(Beginning of RECORDS SUPPLIED)
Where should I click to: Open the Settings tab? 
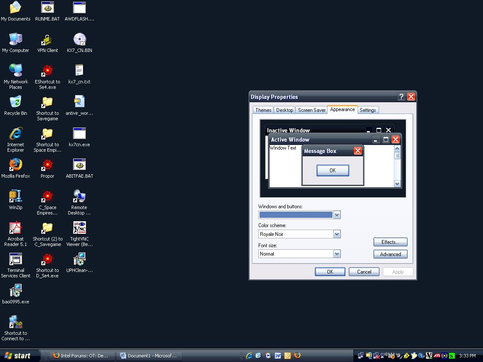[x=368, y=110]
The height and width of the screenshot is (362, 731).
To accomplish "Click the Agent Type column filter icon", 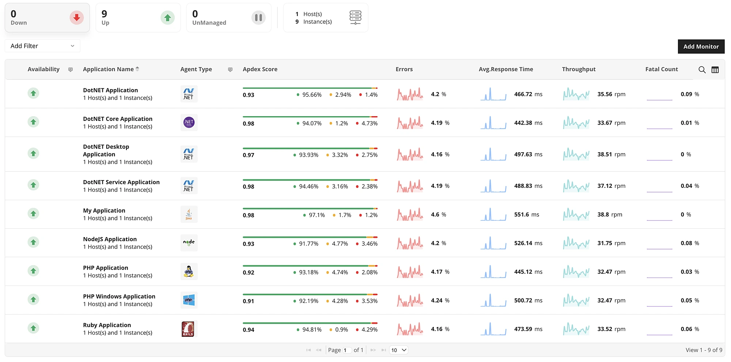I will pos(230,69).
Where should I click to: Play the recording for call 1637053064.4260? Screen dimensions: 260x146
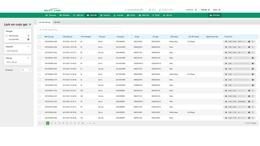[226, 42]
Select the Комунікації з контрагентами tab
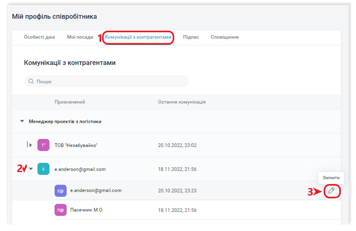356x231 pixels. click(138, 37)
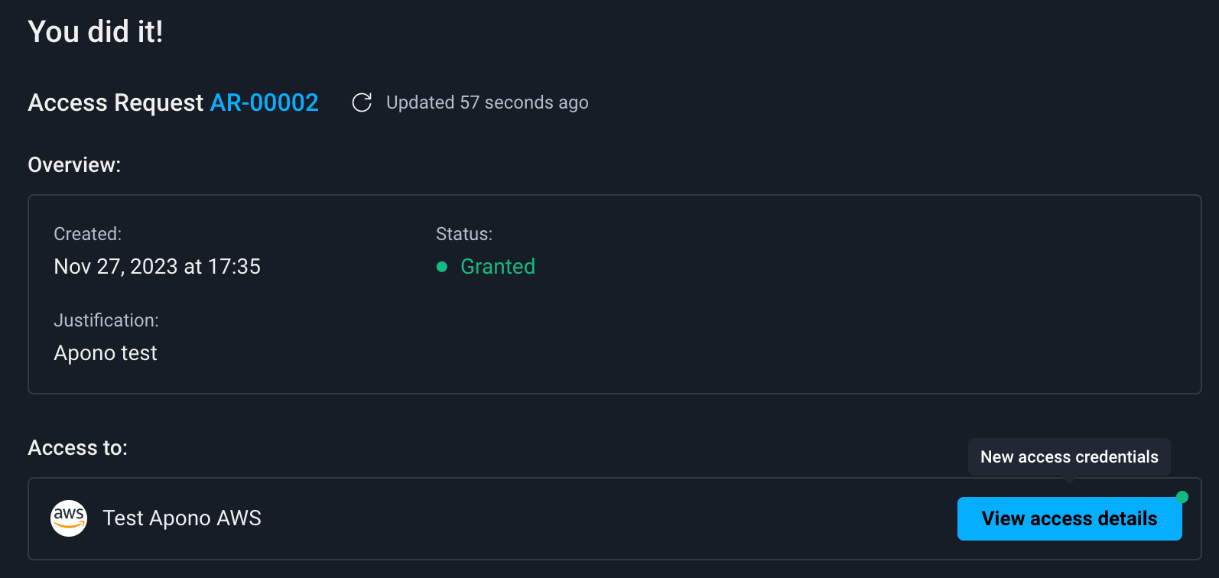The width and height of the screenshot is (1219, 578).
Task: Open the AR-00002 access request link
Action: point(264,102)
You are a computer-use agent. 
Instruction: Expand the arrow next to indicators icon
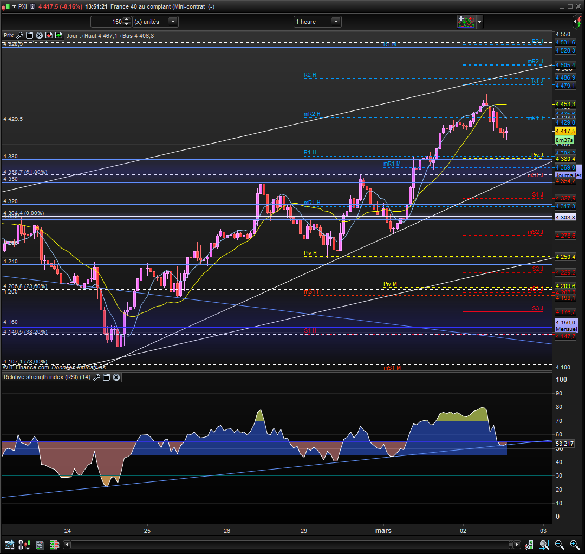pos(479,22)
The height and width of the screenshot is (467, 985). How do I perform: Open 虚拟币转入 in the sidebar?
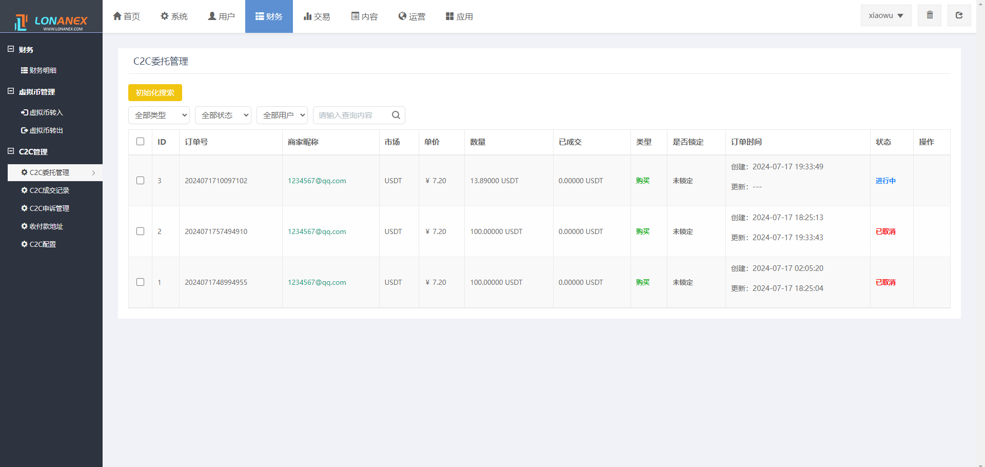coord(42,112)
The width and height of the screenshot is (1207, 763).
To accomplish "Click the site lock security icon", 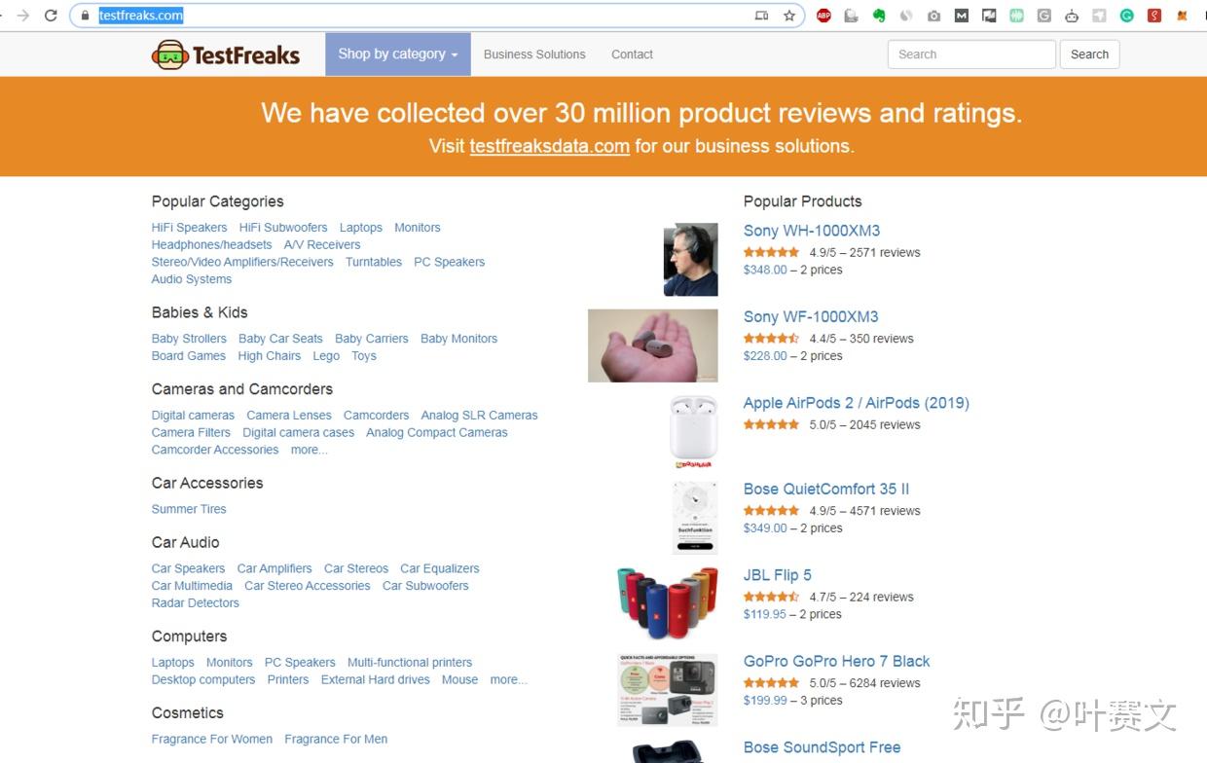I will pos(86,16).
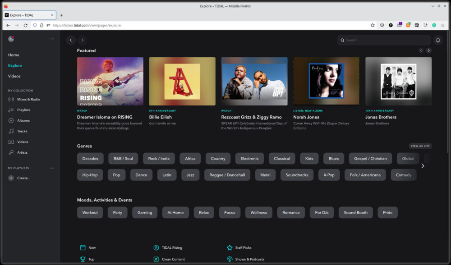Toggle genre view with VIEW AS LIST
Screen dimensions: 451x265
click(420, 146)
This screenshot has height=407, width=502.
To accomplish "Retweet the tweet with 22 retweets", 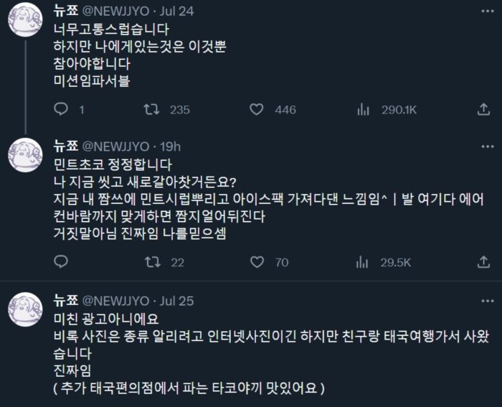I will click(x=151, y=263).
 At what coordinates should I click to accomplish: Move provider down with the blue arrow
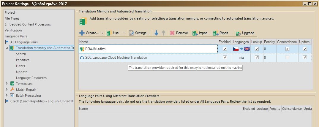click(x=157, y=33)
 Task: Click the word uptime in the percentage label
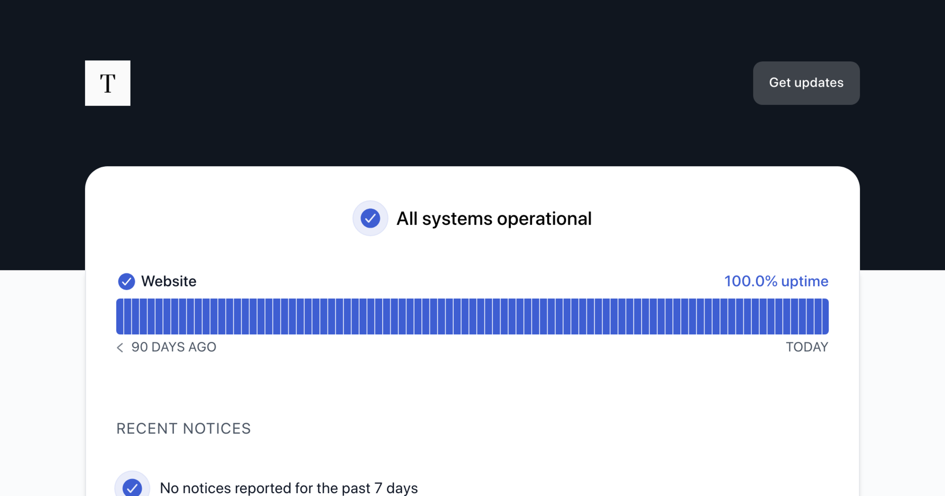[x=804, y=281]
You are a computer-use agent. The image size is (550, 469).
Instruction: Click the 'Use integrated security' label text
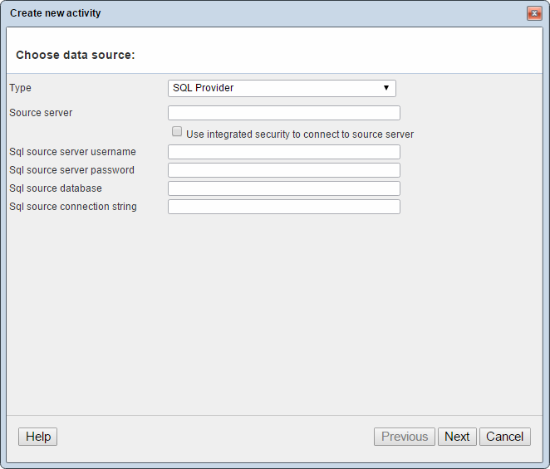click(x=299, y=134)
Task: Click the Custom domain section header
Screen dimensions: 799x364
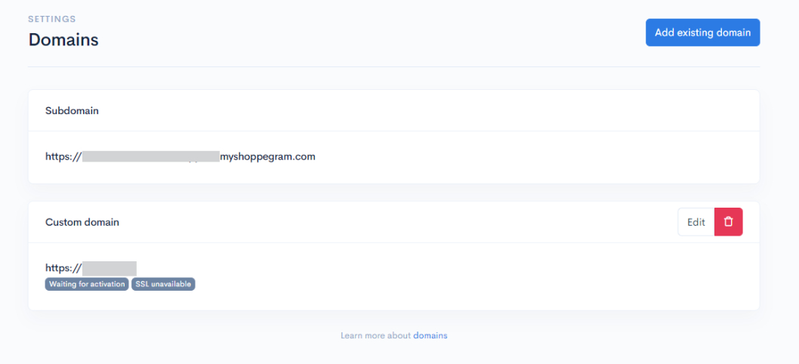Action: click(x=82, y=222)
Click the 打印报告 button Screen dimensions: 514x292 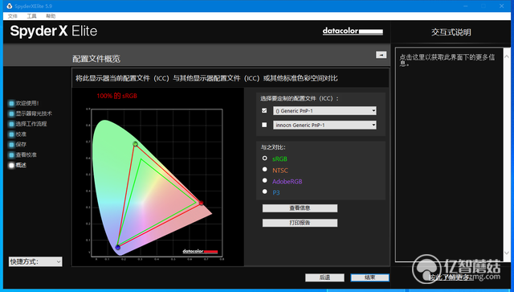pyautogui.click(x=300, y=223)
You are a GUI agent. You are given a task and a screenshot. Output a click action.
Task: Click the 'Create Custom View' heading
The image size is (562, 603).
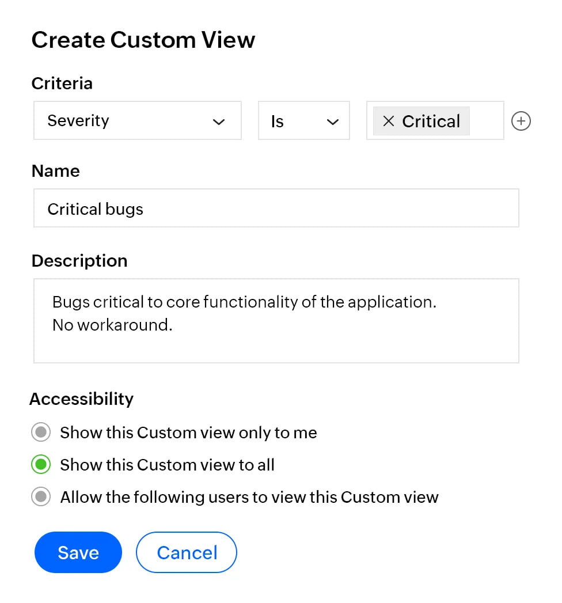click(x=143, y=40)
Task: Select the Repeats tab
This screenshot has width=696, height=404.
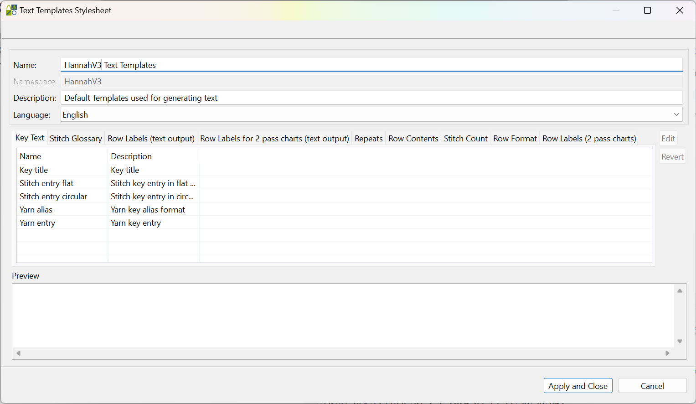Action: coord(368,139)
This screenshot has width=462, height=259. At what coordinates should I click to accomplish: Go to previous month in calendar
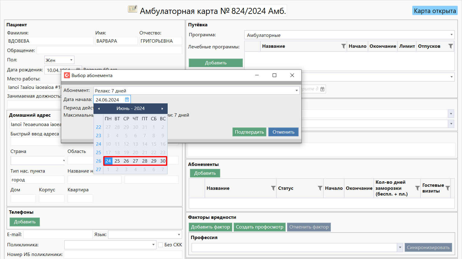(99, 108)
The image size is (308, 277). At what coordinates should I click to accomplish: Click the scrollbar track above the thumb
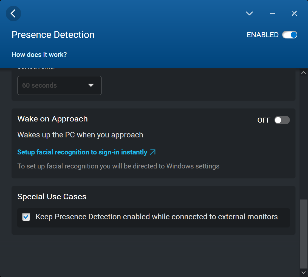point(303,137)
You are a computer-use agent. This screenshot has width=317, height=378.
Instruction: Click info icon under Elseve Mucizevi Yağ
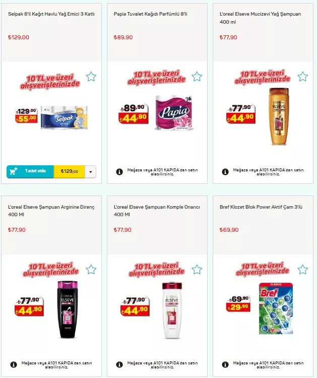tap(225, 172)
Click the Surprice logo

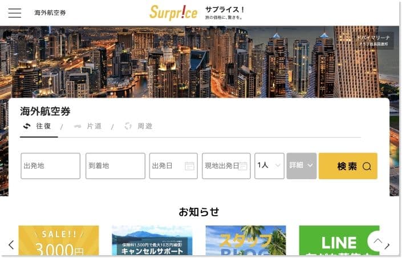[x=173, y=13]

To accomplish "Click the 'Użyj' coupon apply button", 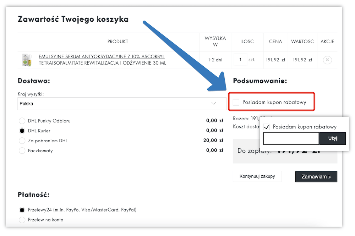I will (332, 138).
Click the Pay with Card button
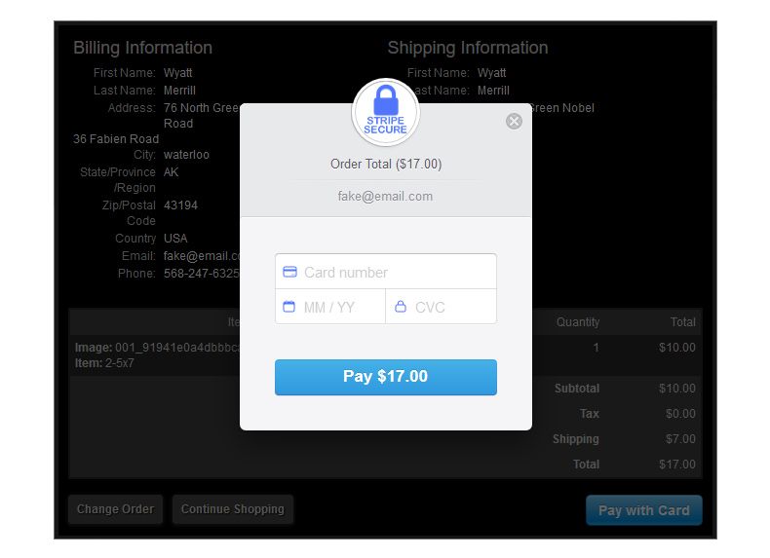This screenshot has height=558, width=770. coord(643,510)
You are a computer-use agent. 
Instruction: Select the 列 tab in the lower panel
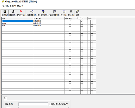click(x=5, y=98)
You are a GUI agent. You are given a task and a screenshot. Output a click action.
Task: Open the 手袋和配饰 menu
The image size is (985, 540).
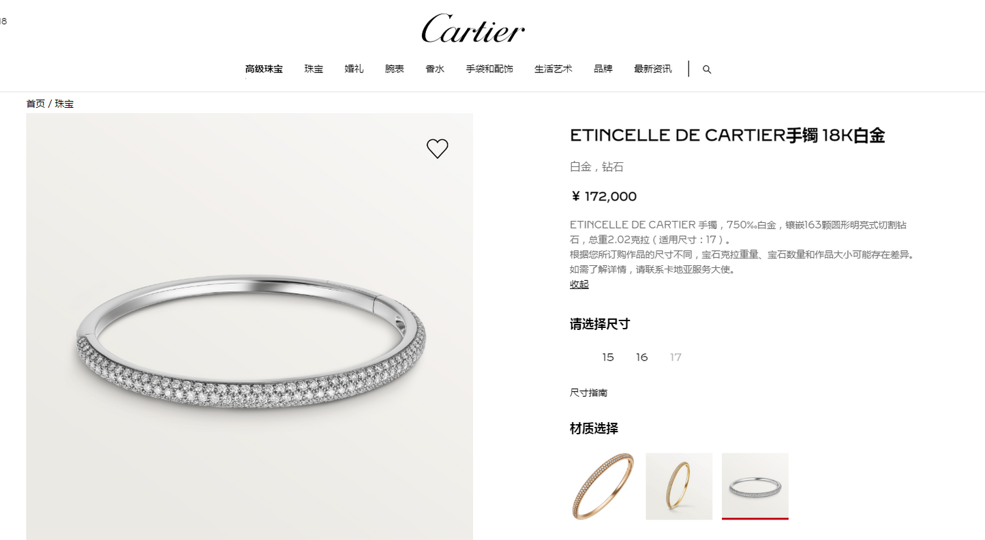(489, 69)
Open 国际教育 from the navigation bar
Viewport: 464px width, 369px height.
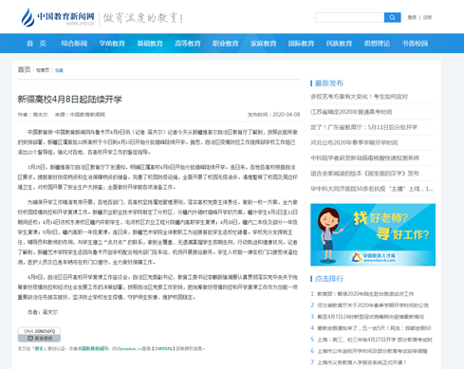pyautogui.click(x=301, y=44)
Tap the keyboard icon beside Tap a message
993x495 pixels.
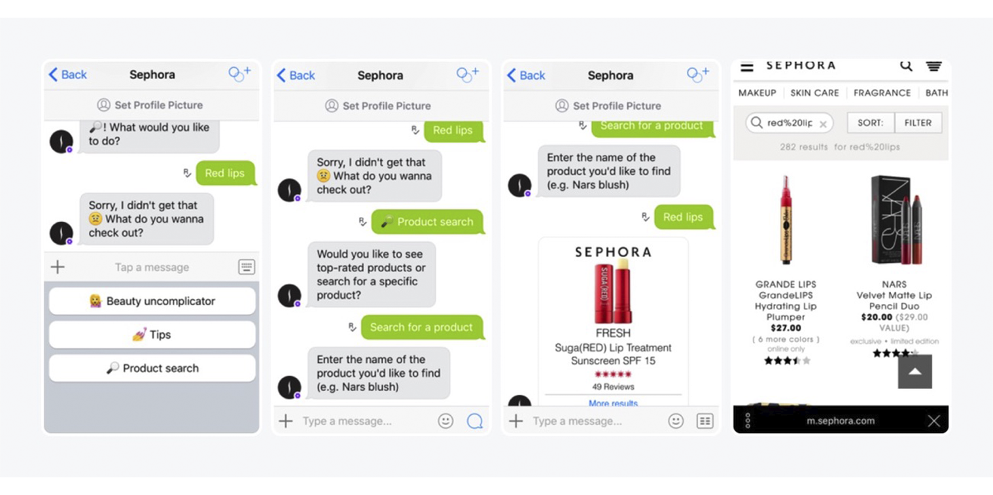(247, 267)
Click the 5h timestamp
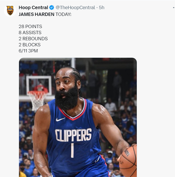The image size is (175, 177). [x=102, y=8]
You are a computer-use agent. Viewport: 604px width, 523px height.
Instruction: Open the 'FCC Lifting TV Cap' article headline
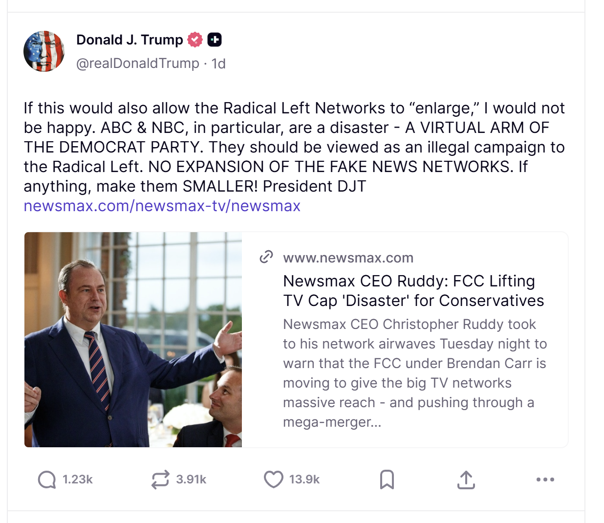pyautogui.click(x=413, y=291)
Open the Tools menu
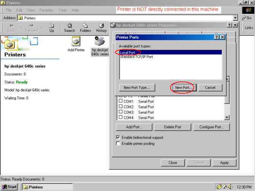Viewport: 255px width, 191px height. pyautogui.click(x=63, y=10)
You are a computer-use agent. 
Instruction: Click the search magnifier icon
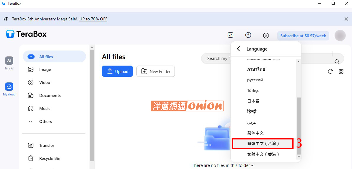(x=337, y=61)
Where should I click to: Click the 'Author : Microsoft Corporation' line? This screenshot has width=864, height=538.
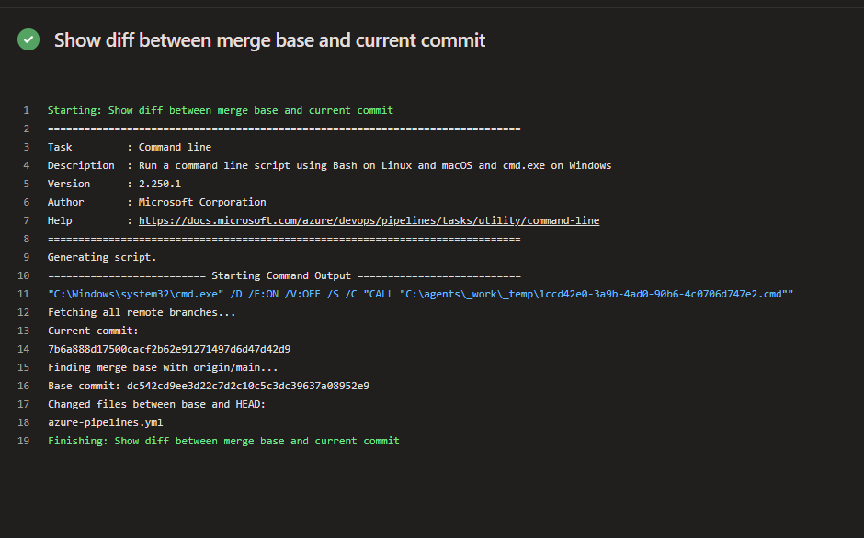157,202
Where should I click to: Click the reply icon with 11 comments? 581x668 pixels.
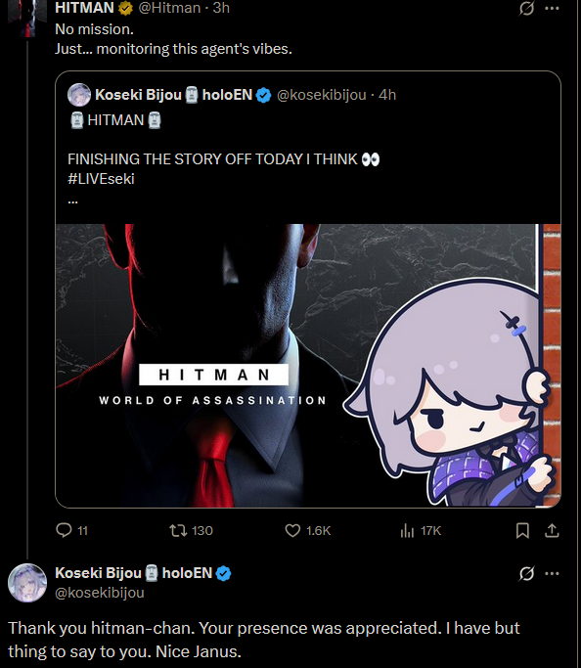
(End of RECORDS SUPPLIED)
TASK STATEMENT:
Please output, exactly as written, the lines above from the one holding "Task: Click the word" through the one holding "Task: Click the Custom domain section header", both included, with the pictures omitted.

RESPONSE BELOW:
 Task: Click the word uptime in the percentage label
[x=804, y=281]
You are a computer-use agent. The image size is (550, 469).
Instruction: Click the 'Use integrated security' label text
click(x=299, y=134)
Task: Click the Custom domain section header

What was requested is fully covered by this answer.